Is joint replacement surgery necessary?
Non-surgical and minimally invasive surgical options for deteriorating joints may allow some patients to delay or avoid joint replacement surgery.
By Kim Waterman, Northwestern Medicine, Orthopedics May 15, 2019
Hip and knee joint replacements are among the most common elective surgical procedures performed in the United States [and Canada] today. However, some patients may be getting these surgeries sooner in life than desired or in situations when they don’t quite have end-stage arthritis of the hip or knee. Non-surgical and minimally invasive surgical options for deteriorating joints may allow some patients to delay or avoid joint replacement surgery.
“A joint replacement should be the last option for joint pain. Emerging treatments such as orthobiologics, advanced hip arthroscopy, cartilage restoration, meniscus transplantation, and osteotomy techniques can help adults and adolescents with pre-arthritic conditions regain full function,” said Brian Chilelli MD, orthopaedic surgeon and co-director of the Northwestern Medicine Hip and Knee Joint Preservation Center at Central DuPage Hospital.
The first level of treatment for most joint pain involves rest, activity modification, anti-inflammatory medications and physical therapy. If symptoms don’t improve, injections in the joint, including corticosteroids and hyaluronic acid, may help decrease inflammation and provide lubrication to the impacted areas. Dr. Chilelli says the newer biologic injectables also promote healing.
“One of the more well-studied orthobiologics is platelet rich plasma, or PRP,” said Dr. Chilelli. “The patient’s own blood is spun down in a centrifuge to concentrate the platelets, which is then injected back into the joint. Platelets contain proteins called growth factors which can help regulate joint homeostasis and potentially provide a healing response.”
If non-operative techniques fail, minimally invasive procedures include advanced hip arthroscopy for hip impingement and labral tears, cartilage restoration, meniscus repair and transplantation, and osteotomy techniques for both the hip and knee.

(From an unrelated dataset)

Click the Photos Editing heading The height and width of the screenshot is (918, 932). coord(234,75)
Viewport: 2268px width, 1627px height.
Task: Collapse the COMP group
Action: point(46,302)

“The type of surgery depends on the location and size of the cartilage damage, the type of pre-arthritic pathology that may be deteriorating the joint quickly as well as the age and goals of the patient,” said Sanjeev Bhatia MD, orthopaedic surgeon and co-director of the Northwestern Medicine Hip and Knee Joint Preservation Center at Central DuPage Hospital. “Most procedures can be done using a tiny camera and scope through small incisions.”
On the hip side, advanced arthroscopic treatments can remove bone spurs that cause painful hip labral tears and accelerated hip cartilage damage through a process called femoroacetabular impingement (FAI), one of the leading causes of hip arthritis in the United States.
“Recent studies have shown that hip arthroscopy performed at tertiary care centers is more effective than conservative management for some patients with symptomatic FAI,” said Dr. Bhatia. “In addition to repairing or reconstructing labral tears, large bone spurs can be smoothed and sculpted during surgery, alleviating their irritation.”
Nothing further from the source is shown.